String of partnerships underscore VMware’s campaign to diversify | #VMworld 2014
For a conference organized by the world’s largest server visualization vendor, VMworld 2014 places very little emphasis on servers. But that should hardly come as a surprise these days, given VMware Inc.’s aggressive bid to move beyond its hypervisor roots and up the enterprise food chain with value-added capabilities. Nowhere is that push more evident than in the VMware ecosystem, the company’s revenue lifeline, which saw a string of major partnership announcements on the first day of the event underscoring its push to diversify software sales.
In the public cloud, VMware revealed a three-way alliance with some of the hottest names in the industry aimed at providing support for applications leveraging the Docker container engine, which is considered a threat to VMware’s virtualization platform on its public cloud. The company will collaborate directly with Docker Inc. to provide compatibility across both off- and on-premise customer environments and also work with fellow EMC Corp. subsidiary Pivotal Inc. and Google to extend integration to some of the more popular third party tools for the project. Included on the list are the search giant’s recently released Kubernetes management software, the homegrown Warden container provisioning utility for Cloud Foundry and a number of open-source libraries.

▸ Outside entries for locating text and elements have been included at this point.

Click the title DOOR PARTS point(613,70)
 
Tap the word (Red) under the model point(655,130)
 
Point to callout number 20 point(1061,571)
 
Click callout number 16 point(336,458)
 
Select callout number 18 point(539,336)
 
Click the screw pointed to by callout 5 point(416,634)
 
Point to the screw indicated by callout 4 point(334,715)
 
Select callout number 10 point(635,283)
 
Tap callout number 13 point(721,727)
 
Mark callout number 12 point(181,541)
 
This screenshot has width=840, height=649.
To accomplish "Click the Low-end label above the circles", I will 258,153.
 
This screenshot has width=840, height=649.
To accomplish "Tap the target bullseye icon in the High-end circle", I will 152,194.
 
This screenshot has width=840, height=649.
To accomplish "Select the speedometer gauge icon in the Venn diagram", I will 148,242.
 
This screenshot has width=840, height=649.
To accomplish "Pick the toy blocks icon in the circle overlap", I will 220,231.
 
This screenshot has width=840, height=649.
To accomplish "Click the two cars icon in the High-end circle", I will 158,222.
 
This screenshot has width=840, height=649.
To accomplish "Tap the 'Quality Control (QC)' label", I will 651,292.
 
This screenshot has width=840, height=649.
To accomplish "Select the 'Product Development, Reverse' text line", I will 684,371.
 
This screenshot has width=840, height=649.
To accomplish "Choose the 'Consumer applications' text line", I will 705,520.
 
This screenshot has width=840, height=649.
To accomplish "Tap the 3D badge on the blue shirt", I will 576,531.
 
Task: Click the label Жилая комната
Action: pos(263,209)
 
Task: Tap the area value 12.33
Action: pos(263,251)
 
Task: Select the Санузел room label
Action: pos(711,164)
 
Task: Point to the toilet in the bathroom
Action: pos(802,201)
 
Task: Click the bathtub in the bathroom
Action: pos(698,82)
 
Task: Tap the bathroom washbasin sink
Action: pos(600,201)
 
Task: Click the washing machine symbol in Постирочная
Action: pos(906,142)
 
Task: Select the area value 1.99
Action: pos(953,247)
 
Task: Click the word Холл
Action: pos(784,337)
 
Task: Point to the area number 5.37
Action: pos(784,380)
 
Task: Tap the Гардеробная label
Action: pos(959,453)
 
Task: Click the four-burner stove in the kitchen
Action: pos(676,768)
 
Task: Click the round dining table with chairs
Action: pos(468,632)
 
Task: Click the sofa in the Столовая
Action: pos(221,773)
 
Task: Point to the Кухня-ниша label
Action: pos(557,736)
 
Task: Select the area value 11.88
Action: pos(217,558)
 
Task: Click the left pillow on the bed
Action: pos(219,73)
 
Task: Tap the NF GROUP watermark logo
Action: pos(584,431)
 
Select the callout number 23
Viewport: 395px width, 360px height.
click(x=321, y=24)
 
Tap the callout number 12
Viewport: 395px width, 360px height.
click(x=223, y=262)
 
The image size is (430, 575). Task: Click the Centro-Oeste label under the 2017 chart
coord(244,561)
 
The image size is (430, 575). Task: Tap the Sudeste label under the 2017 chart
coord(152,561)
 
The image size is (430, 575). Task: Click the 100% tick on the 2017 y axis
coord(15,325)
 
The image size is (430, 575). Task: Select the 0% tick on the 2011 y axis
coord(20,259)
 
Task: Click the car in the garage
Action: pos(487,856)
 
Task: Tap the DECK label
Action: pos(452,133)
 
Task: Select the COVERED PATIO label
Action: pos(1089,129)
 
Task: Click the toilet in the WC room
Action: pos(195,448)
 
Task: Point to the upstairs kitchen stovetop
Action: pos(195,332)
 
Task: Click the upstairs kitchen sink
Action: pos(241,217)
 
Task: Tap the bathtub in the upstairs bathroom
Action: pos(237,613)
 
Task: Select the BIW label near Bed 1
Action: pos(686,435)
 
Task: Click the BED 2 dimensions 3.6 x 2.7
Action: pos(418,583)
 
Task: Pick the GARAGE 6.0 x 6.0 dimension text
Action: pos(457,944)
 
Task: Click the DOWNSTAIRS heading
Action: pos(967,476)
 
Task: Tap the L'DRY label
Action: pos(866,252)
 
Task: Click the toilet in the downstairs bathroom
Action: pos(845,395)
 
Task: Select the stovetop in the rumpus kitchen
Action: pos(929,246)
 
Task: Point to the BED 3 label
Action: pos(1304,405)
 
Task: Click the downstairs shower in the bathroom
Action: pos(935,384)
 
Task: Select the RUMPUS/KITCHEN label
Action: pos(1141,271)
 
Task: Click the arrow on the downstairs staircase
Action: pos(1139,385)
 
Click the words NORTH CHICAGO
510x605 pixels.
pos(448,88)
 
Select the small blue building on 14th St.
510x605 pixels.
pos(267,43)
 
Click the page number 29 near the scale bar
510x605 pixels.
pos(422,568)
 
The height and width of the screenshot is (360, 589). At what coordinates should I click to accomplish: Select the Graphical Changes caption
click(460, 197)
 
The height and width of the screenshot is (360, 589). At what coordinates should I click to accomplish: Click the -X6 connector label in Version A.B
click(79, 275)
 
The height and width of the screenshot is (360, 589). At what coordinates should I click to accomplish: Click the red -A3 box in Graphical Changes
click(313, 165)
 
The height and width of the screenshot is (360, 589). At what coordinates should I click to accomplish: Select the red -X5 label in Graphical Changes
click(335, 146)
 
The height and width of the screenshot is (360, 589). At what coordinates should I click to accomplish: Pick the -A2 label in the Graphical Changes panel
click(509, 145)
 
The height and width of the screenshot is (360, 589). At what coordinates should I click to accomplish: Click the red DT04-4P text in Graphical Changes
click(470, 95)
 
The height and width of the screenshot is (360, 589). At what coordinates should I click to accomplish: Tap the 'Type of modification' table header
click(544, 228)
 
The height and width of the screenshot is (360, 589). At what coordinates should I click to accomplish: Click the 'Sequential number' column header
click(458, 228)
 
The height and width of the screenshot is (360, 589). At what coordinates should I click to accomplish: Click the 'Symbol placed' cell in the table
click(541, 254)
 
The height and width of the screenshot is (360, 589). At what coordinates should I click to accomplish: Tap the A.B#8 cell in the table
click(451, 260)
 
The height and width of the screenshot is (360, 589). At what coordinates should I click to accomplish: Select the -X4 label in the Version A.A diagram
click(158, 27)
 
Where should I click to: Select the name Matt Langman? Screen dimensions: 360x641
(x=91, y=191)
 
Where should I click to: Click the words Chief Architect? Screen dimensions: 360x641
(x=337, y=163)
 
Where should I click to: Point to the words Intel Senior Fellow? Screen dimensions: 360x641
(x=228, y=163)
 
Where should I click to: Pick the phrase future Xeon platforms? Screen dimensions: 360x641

At the same time, Delphix Inc., made its flagship Virtual Data Platform available on VMware’s vCloud Air (formerly vCloud Hybrid Service). The product, which is used by IBM, eBay Inc. and several other technology heavy-hitters, enables users to create a so-called master copy of a given workload and deliver that image on-demand instead of creating duplicates for every team that may require access to that application. The firm claims that the solution can shave up to 90 percent off hardware costs, which makes it complementary to the pay-as-you-go model of the public cloud.
To help organizations access the fast-expanding roster of capabilities available on its infrastructure-as-a-service platform, VMware has teamed up with AT&T Corp. to provide private uplinks to vCloud Air. That means customers now have the choice of connecting to the on-premise component of their environments directly instead of having to go through a provider, which is faster and eliminates the added operational risks associated with introducing another moving piece into the mix.
VMware is also extending its networking focus into the data center with NSX, a programmable solution for managing transport capacity based on technology it obtained as part of the acquisition of Nicira Inc. in 2012. The conference has seen several big-name vendors throw their weight behind the platform, starting with Hewlett-Packard Co., which announced that it has integrated it with the internally-developed Virtual Application Networks SDN Controller to provide customers with a single interface for managing their networks, including both physical and virtual components. That paves a relatively smooth migration path for traditional organizations that are taking a gradual approach to adopting SDN and have to maintain their existing investments in the meanwhile.
Not leaving HP’s pivot unanswered, Dell Inc. extended its own partnership with VMware to package NSX into a converged infrastructure bundle for mid-market customers. Additionally, the companies have signed an agreement with mutual ally Cumulus Networks Inc. to provide support for the platform on Dell switches running the latter’s Linux-based networking operating system.
And over on the storage side, Zadara Inc. updated its OpenStack-powered array to deliver 40 Gigabit Ethernet leveraging the iSCSI Extensions for RDMA (iSER) protocol for better response times in VMware-virtualized environments. The upgrade is available for free to organizations that have signed up for company’s recently launched OPaaS payment scheme, which makes it possible to purchase a physical appliance on a pay-as-you-go model basis as if it were a cloud service.